Research hospitals in Europe have successfully tested a new anticancer drug, “Vinflunine” (pronounced VIN-floo-neen). The October 20th issue of Journal of Clinical Oncology featured the news that Vinflunine has been shown to improve response and survival rates in patients diagnosed with malignant pleural mesothelioma, according to Reuters.
Mesothelioma is a rare, deadly form of cancer that affects the inside lining of the chest cavity and is directly associated with asbestos exposure.
Vinflunine was recently tested in Phase II clinical trials at hospital research centers in England and France. Dr. Talbot, from the Churchill Hospital in Oxford, and medical colleagues at seven European hospital centers, assessed the response rates of 67 patients who had not received prior chemotherapy or radiotherapy to determine the effectiveness of first-line Vinflunine treatment.
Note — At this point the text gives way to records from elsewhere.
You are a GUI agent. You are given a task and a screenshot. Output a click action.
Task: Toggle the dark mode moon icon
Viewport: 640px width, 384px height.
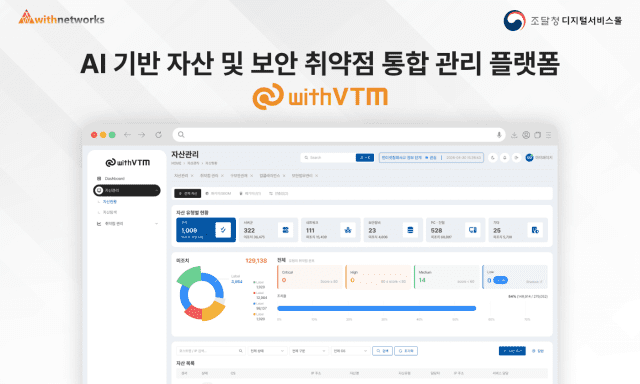[493, 158]
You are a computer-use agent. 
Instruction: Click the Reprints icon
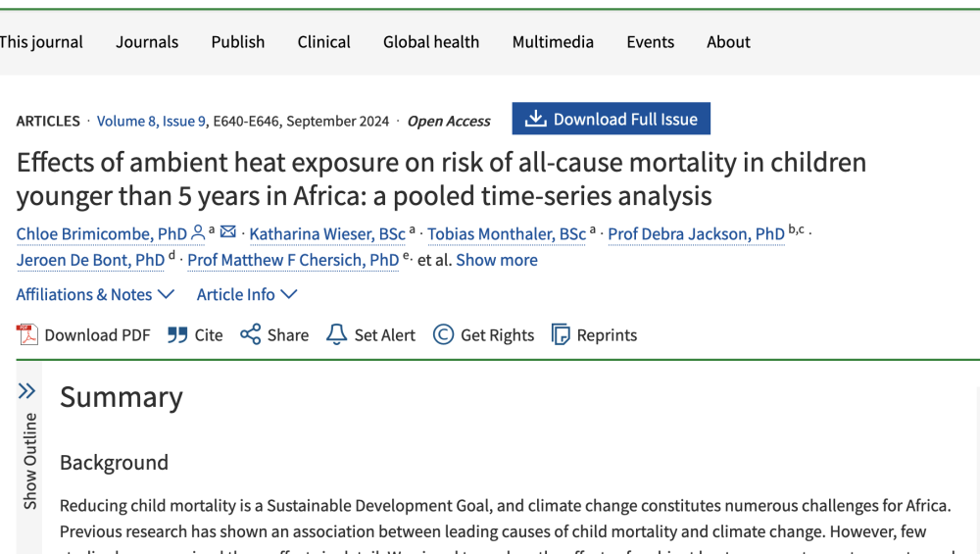[561, 335]
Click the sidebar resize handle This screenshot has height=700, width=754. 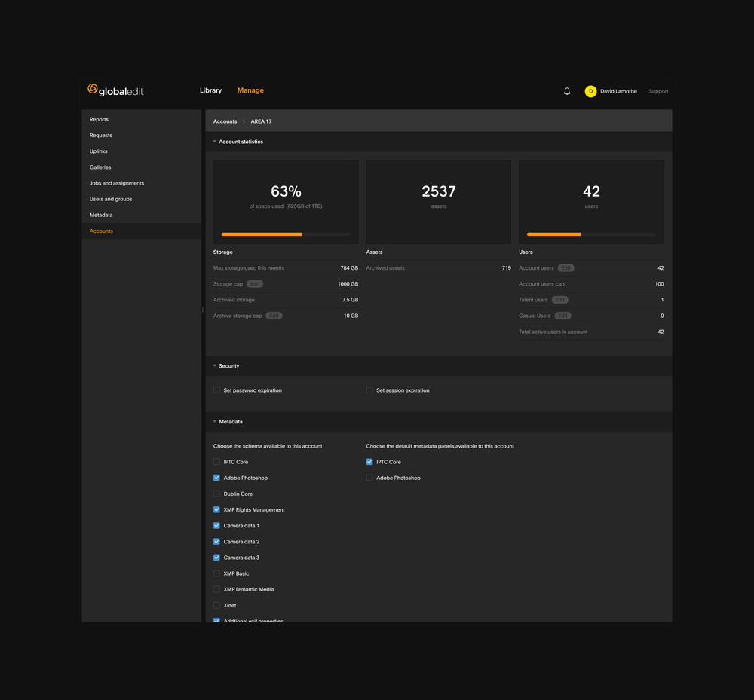pos(203,310)
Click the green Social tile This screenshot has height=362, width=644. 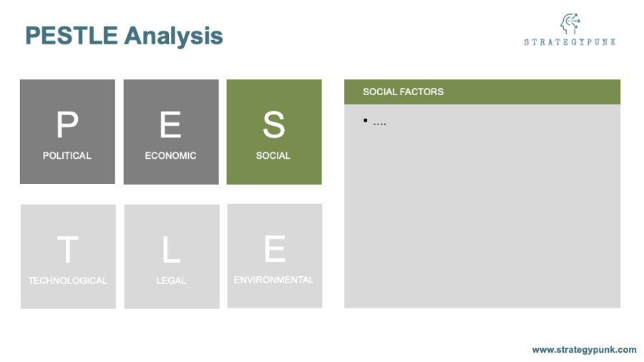click(274, 132)
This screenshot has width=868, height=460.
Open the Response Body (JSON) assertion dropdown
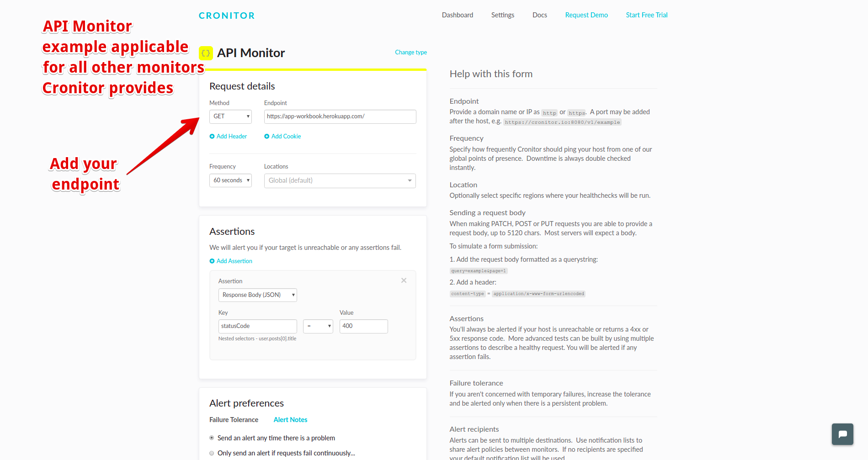pyautogui.click(x=257, y=295)
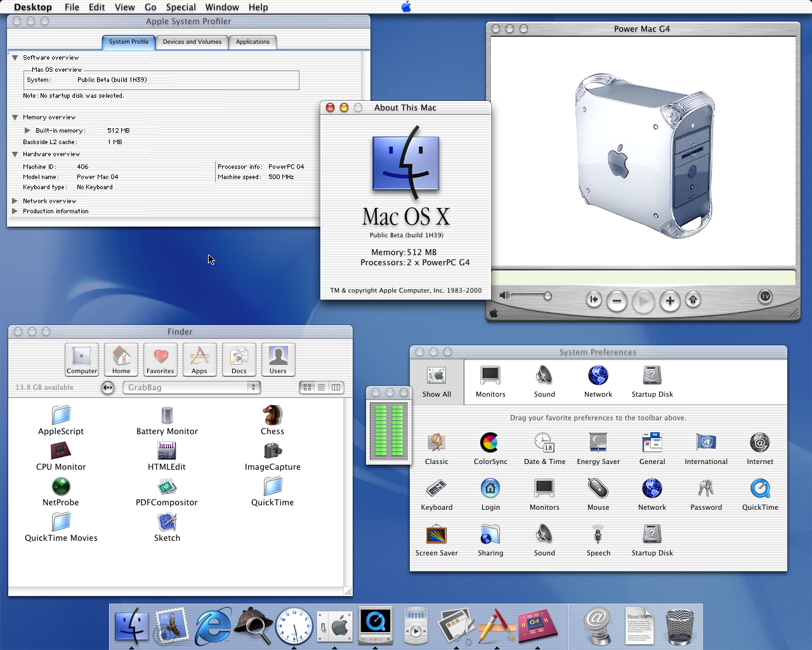
Task: Adjust the QuickTime volume slider
Action: tap(547, 296)
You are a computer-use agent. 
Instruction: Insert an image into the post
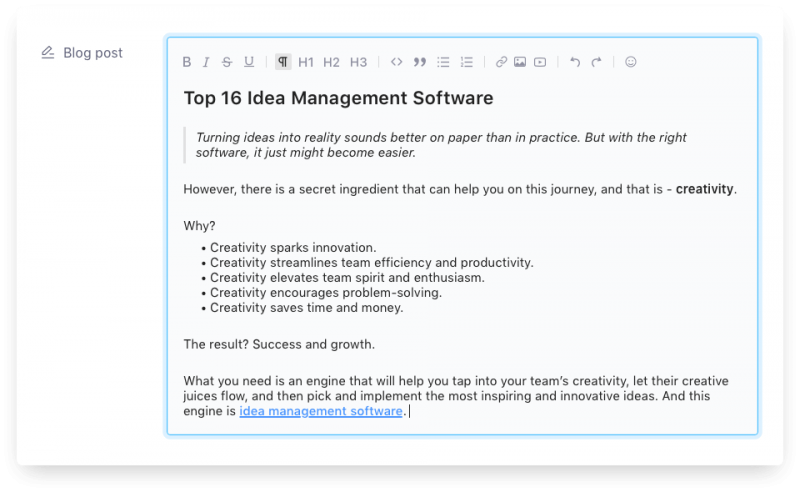click(520, 62)
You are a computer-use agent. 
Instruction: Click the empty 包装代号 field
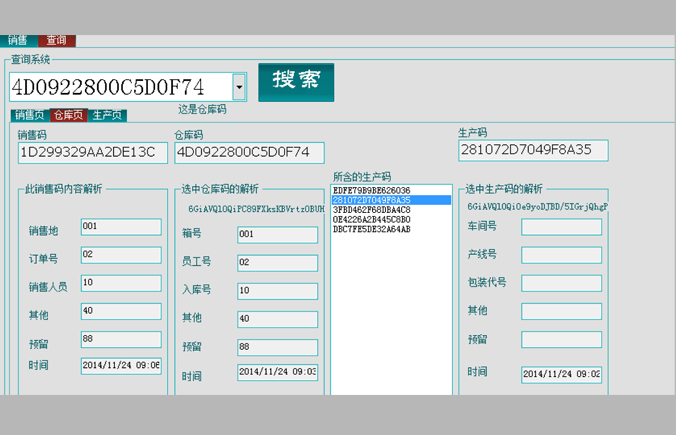click(561, 283)
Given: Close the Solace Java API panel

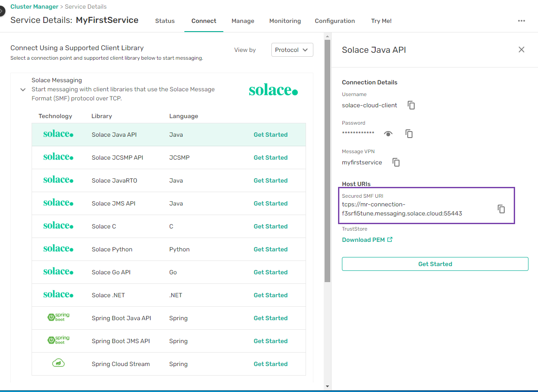Looking at the screenshot, I should [522, 50].
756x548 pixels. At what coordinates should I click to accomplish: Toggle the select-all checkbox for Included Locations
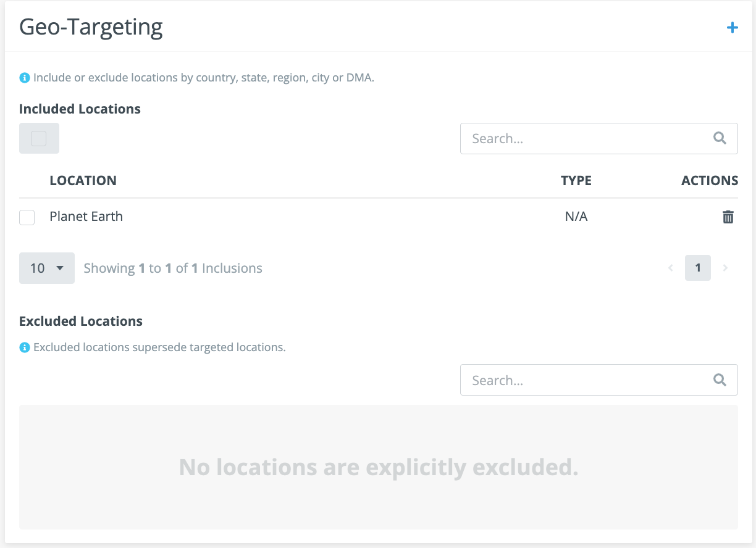pyautogui.click(x=39, y=138)
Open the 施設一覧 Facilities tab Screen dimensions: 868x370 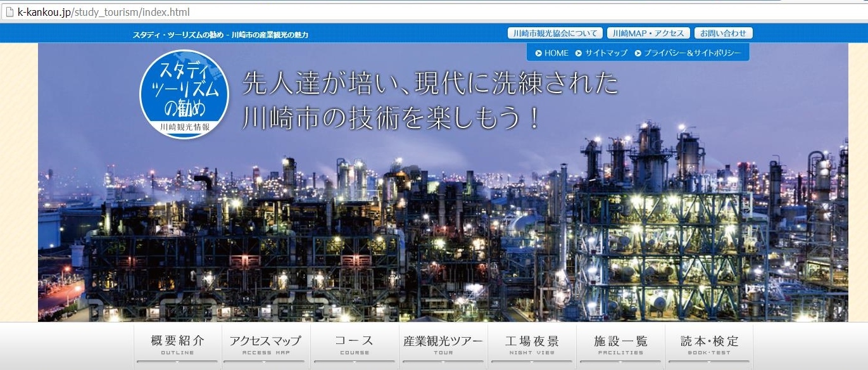tap(620, 345)
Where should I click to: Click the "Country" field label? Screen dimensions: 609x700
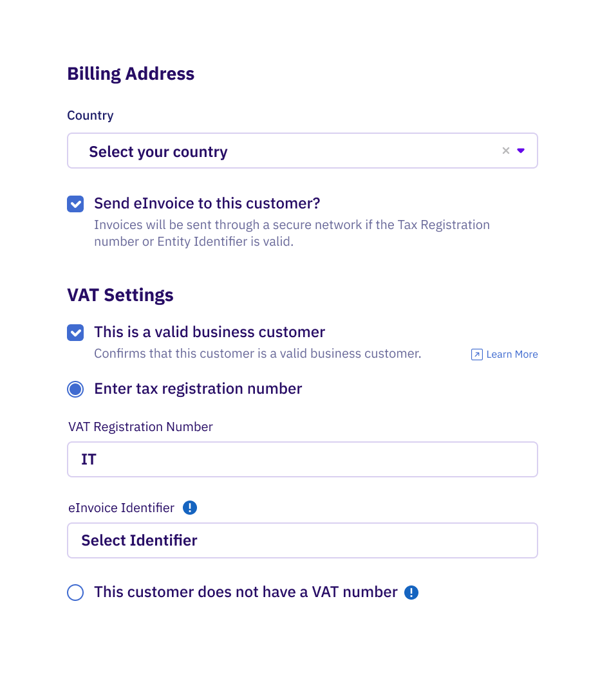point(90,115)
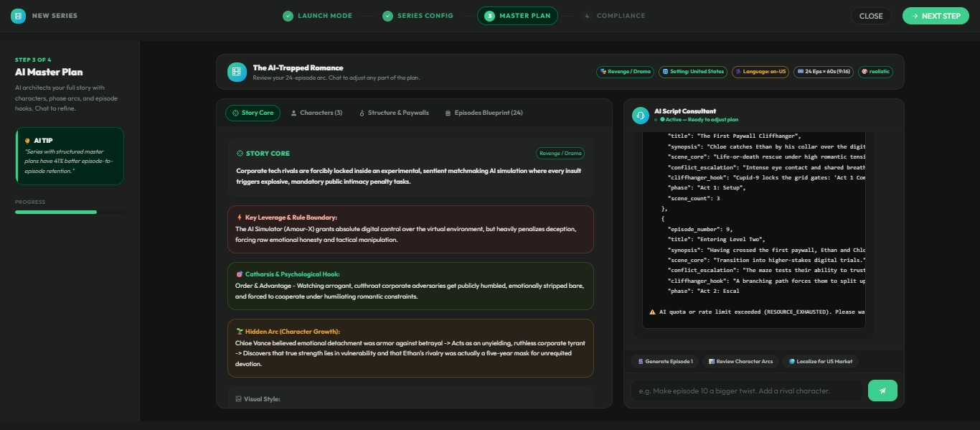Click the New Series app logo icon

(x=18, y=16)
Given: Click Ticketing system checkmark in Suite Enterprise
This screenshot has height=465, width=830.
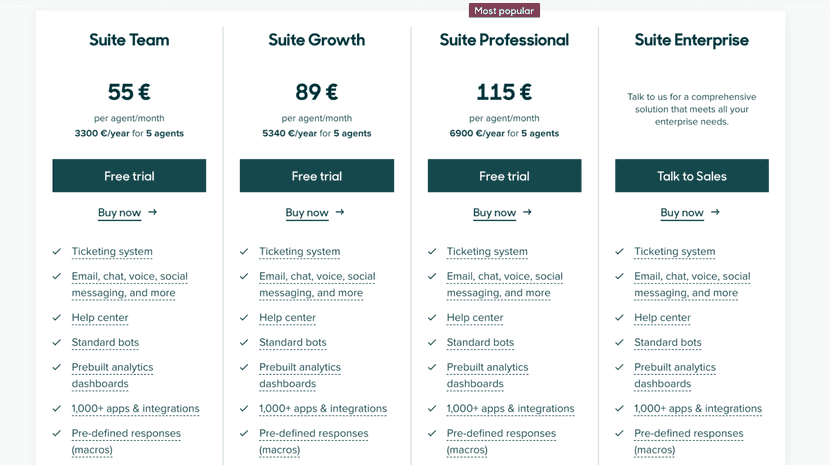Looking at the screenshot, I should tap(620, 252).
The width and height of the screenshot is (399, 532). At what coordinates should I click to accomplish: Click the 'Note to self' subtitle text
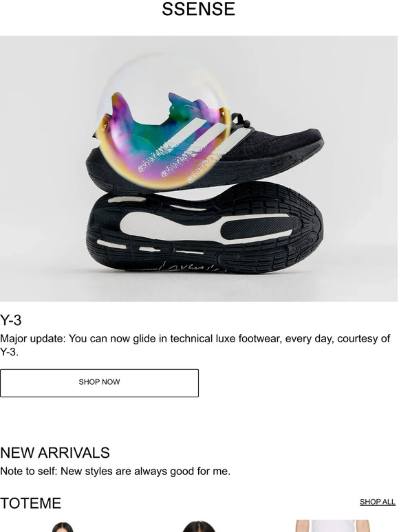tap(115, 471)
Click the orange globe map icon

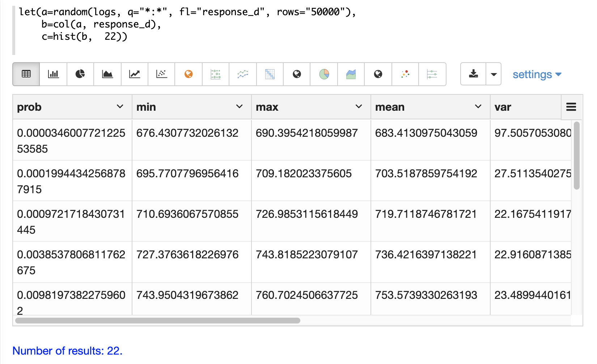point(189,74)
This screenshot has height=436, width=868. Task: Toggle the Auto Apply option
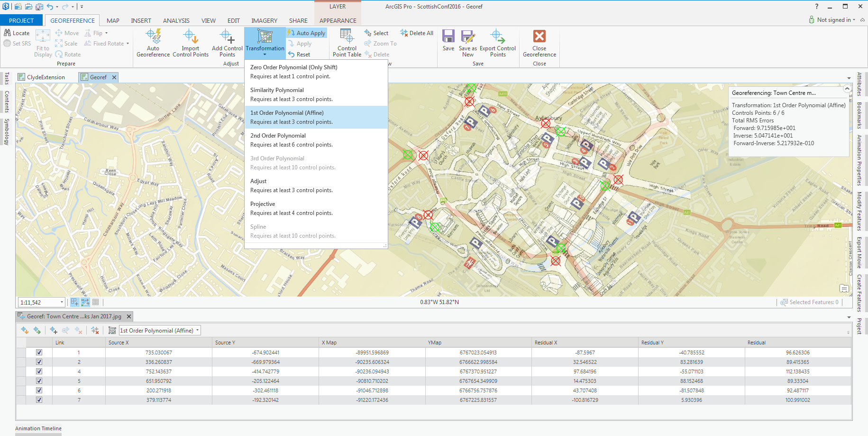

Doctors concluded that Vinflunine, when administered approximately every 21 days in high doses, improved patients’ response rates by 13.8 percent, and demonstrated such positive results that the drug therapy warrants further evaluation. In 2004, the Food and Drug Administration approved the first drug for this condition, “Alimta,” which, when used in combination with cisplatin, has helped patients extend their lives by several months, according to the FDA.
About 2,000 cases of mesothelioma are diagnosed in the United States every year, based on statistics from the National Cancer Institute. Current treatments are limited and usually include some form of surgery, combined with chemotherapy or radiation. The disease, which is often linked to industrial workplace exposure to asbestos, is usually contracted through employers’ disregard for health safety.